Com o eleitorado de esquerda relativamente tranquilo com o resultado da geringonça, o discurso de António Costa está agora virado para a comerciante de Viseu para conseguir chegar à maioria absoluta. Estas são algumas das frases de António Costa na entrevista ao Expresso deste fim de semana:
- “Não podemos cometer asneiras nem dar passos maiores do que a perna.”
- “Estabilidade nas nossas finanças públicas, de modo a recuperar o prestígio internacional.”
- “Estamos a pagar menos 1.100 milhões de euros [em juros] graças à forma responsável como temos sabido gerir as nossas finanças públicas.”
- “Porque é que precisamos de continuar a manter saldos primários positivos? Porque temos uma dívida muitíssimo elevada.”
- “Temos que manter uma gestão orçamental de rigor e responsabilidade. Isto não é austeridade, é realismo.”
- “Nós estamos muito determinados em não voltar a cometer os mesmos erros do passado e em ter uma disciplina orçamental, financeira e económica que mantenha o país e o Estado a coberto de aumentar essa dívida.”
Esta última frase, na realidade, não foi dita este fim de semana. Nem sequer foi dita por António Costa. É uma frase de Passos Coelho, de julho de 2015. É uma provocação. Não foi dita por António Costa, mas podia ter sido. As outras não foram ditas por Pedro Passos Coelho, mas também podiam ter sido. Costa quer cumprir a promessa que fez no Congresso da Batalha: “acabar com o mito de que, em Portugal, é a direita que sabe governar a economia e as finanças públicas”.
É o PS à procura do eleitorado do centro e centro-direita, numa altura em que a comerciante de Viseu olha incrédula para aquilo que se passa com os social-democratas. Rui Rio não está a fazer oposição, nem bem, nem mal. Simplesmente não está a fazer oposição. Nos bastidores, Pedro Duarte, Luís Montenegro e Miguel Pinto Luz acotovelam-se para se sentar num lugar que ainda não está vago. Santana Lopes anda a passear pelas sedes dos partidos liberais como quem vai fazer compras num supermercado. Enquanto procura uma barriga de aluguer política, ensaia um discurso que assusta por parecer populista e por ser eurocético.

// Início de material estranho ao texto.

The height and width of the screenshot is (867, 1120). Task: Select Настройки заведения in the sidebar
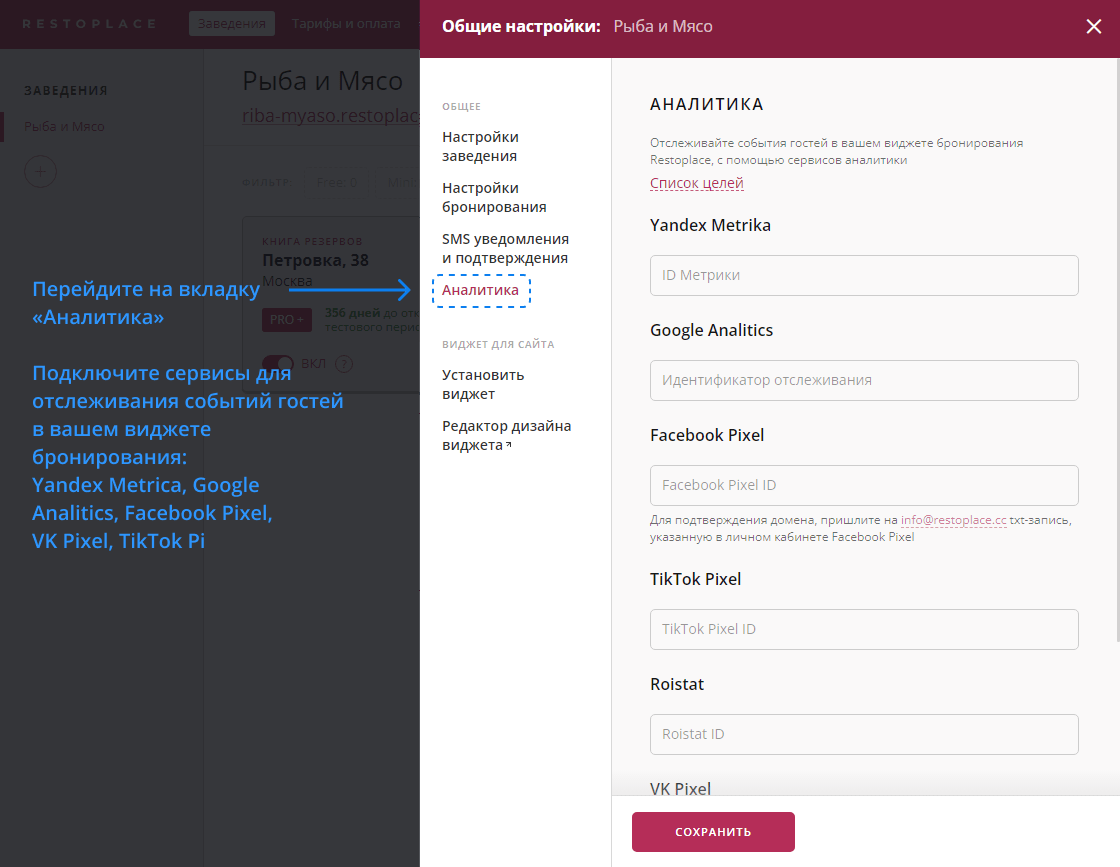(480, 146)
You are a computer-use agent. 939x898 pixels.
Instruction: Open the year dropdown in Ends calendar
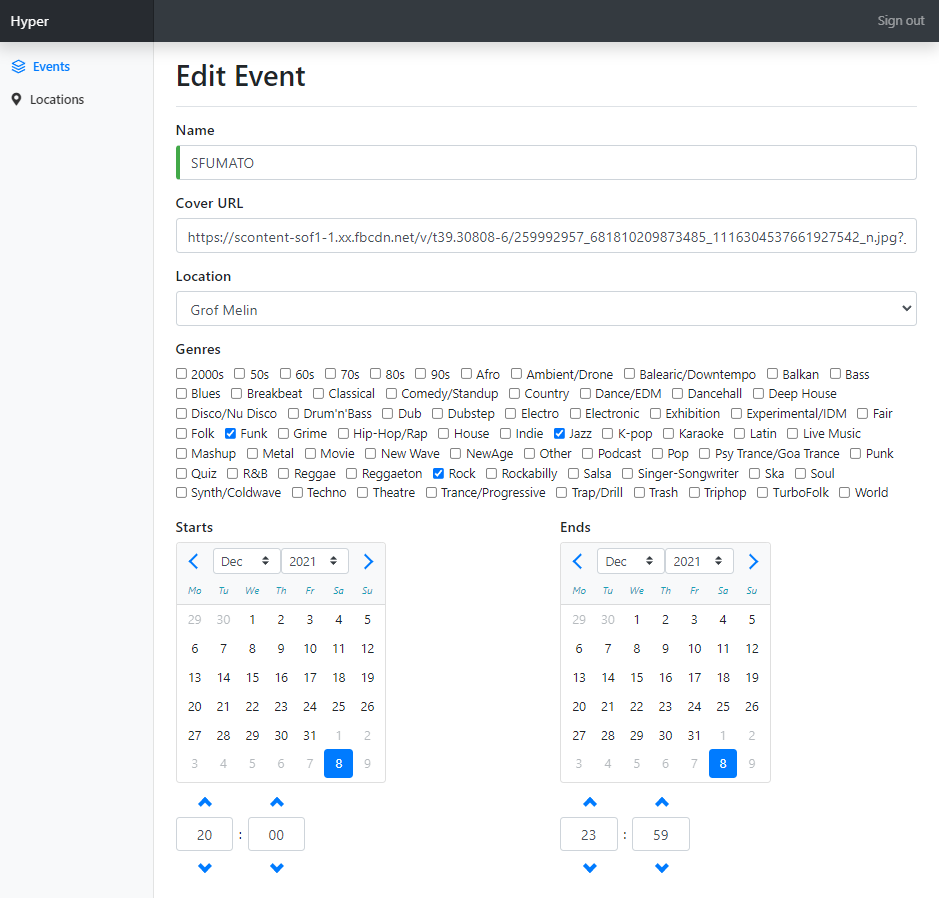pos(699,562)
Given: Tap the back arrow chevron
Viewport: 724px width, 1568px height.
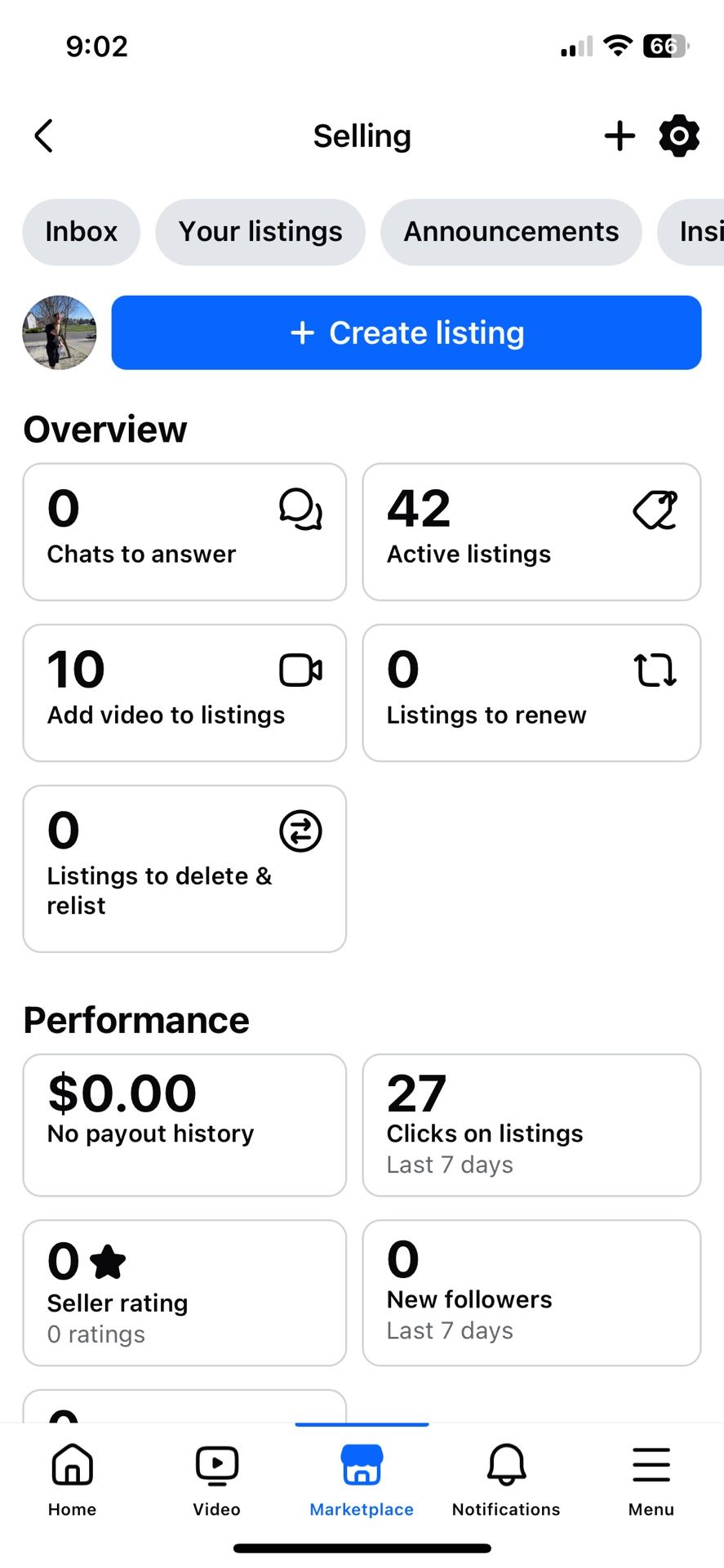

Numa altura em que a liderança da direita em Portugal mais parece um albergue espanhol, António Costa aposta num discurso mais conservador para convencer a comerciante de Viseu, uma terra antes conhecida por Cavaquistão e que há 31 anos ajudou Cavaco Silva a obter a primeira maioria absoluta monopartidária da democracia portuguesa. Para essa maioria caminha Costa, indo ele, indo ele, a caminho de Viseu.